Invecchiare, lo sappiamo tutti, non è gradevole e non piace a nessuno, eppure non aveva torto Moravia, un altro «grande vecchio», quando sosteneva che «la vecchiaia non esiste, esistono le malattie della vecchiaia». Era una risposta diplomatica alla sentenza di Terenzio, Senectus ipsa est morbus e in fondo un modo di esorcizzarla. E però, come anche ammoniva Nabokov, «il futuro è un ciarlatano alla corte di Cronos».
Anche questo spiega perché siamo un Paese vecchio popolato di finti giovani.

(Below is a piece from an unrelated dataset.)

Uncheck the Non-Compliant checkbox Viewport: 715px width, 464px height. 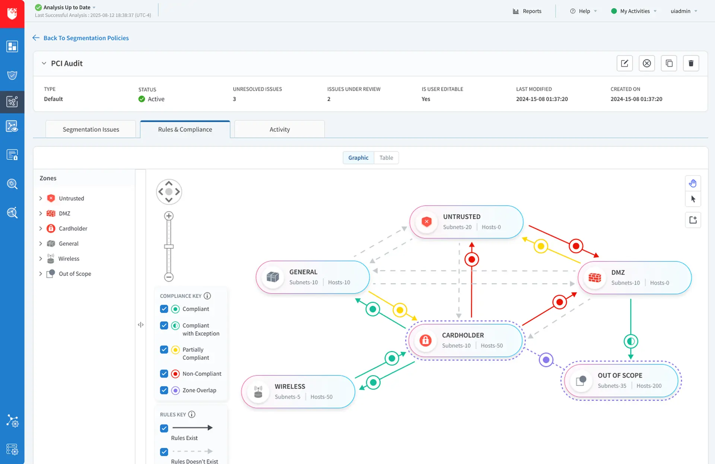tap(164, 374)
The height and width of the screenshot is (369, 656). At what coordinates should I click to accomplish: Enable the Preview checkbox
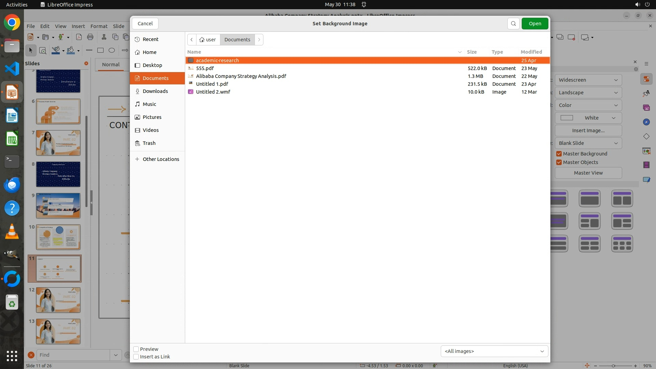[x=136, y=349]
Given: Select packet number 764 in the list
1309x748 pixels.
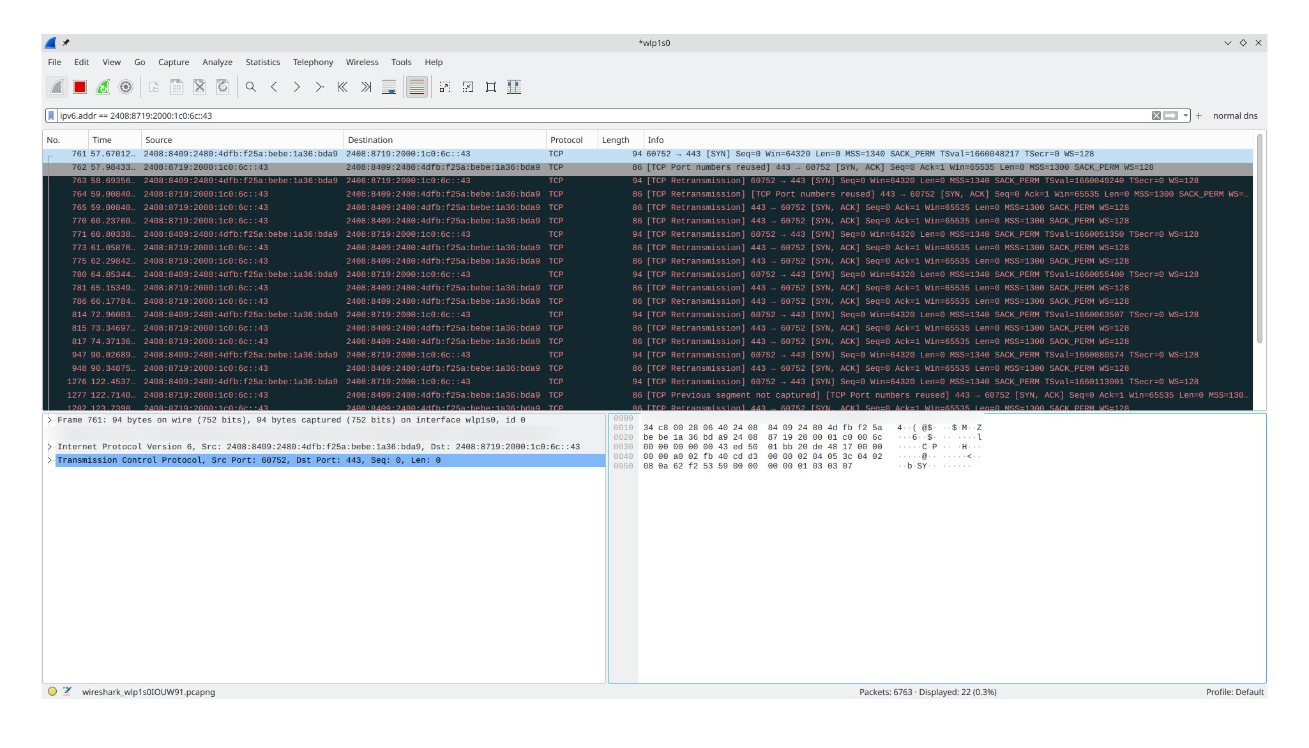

Modernizzare, svecchiare, rottamare sono gli idoli e le parole d'ordine che concorrono a disegnare, assieme al trionfalismo sulla nostra grandezza e unicità, il conformismo di una nazione in coma la cui massima ambizione politica è essere scambiata per un albergo di lusso, un popolo di camerieri al servizio della bellezza. Il culto infantile per una modernità confusa con i gadget della tecnica completa il quadro e ne caratterizza la visione politica. Con la sua arte e la sua grandezza senza tempo, Ennio Morricone ci ricorda che vecchiaia e morte sono solo illusioni della dimenticanza, raccontano di quello junghiano «daimon ardente che talvolta mi rende maledettamente difficile mantenere la coscienza di essere mortale», sono la risposta più bella all'infantilismo come malattia senile delle nuove generazioni al potere, ci spiegano che il tempo è un accidente e la giovinezza non un dato anagrafico, ma uno stato di tensione, l'estate invincibile che esiste sempre nelle profondità del nostro inverno di esseri umani.